= Data for the task =
++++++
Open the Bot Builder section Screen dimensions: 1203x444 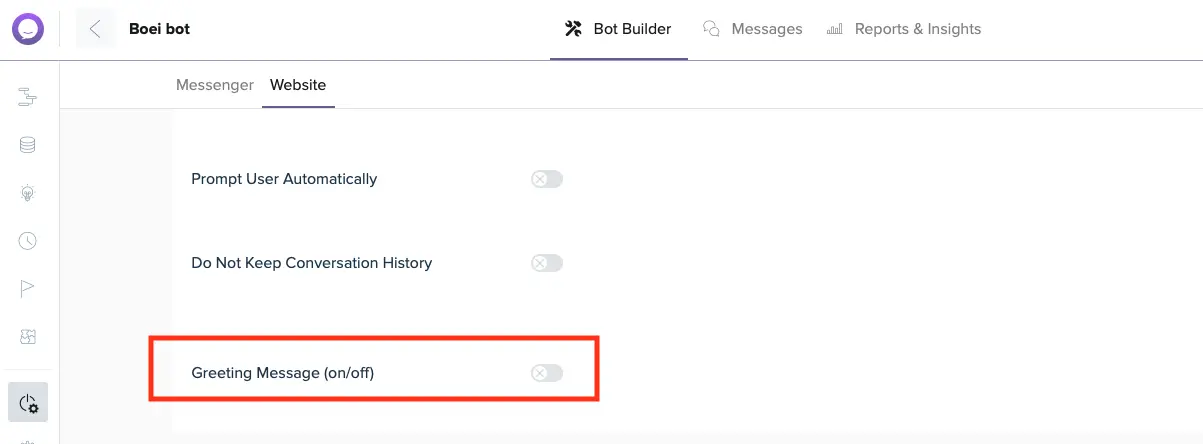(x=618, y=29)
++++++
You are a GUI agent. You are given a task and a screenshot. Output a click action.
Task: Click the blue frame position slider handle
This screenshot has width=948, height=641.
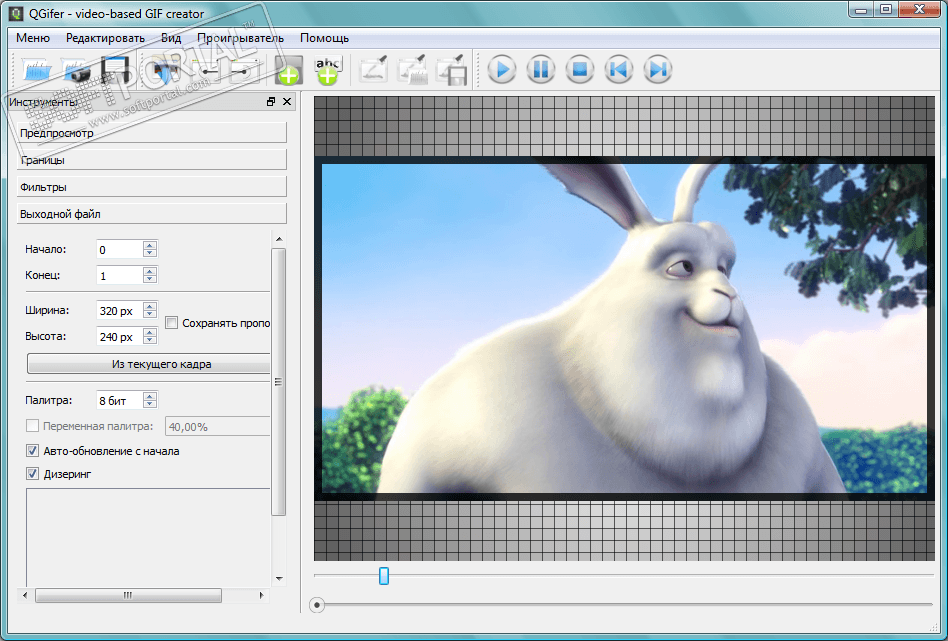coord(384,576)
++++++
= Set exercise =
Pick out every line of the data above that contains the word "screenshot", and copy each one. Treat uppercase and lowercase as different.

= The result =
You are a GUI agent. You are given a task and a screenshot. Output a click action.
This screenshot has width=948, height=641.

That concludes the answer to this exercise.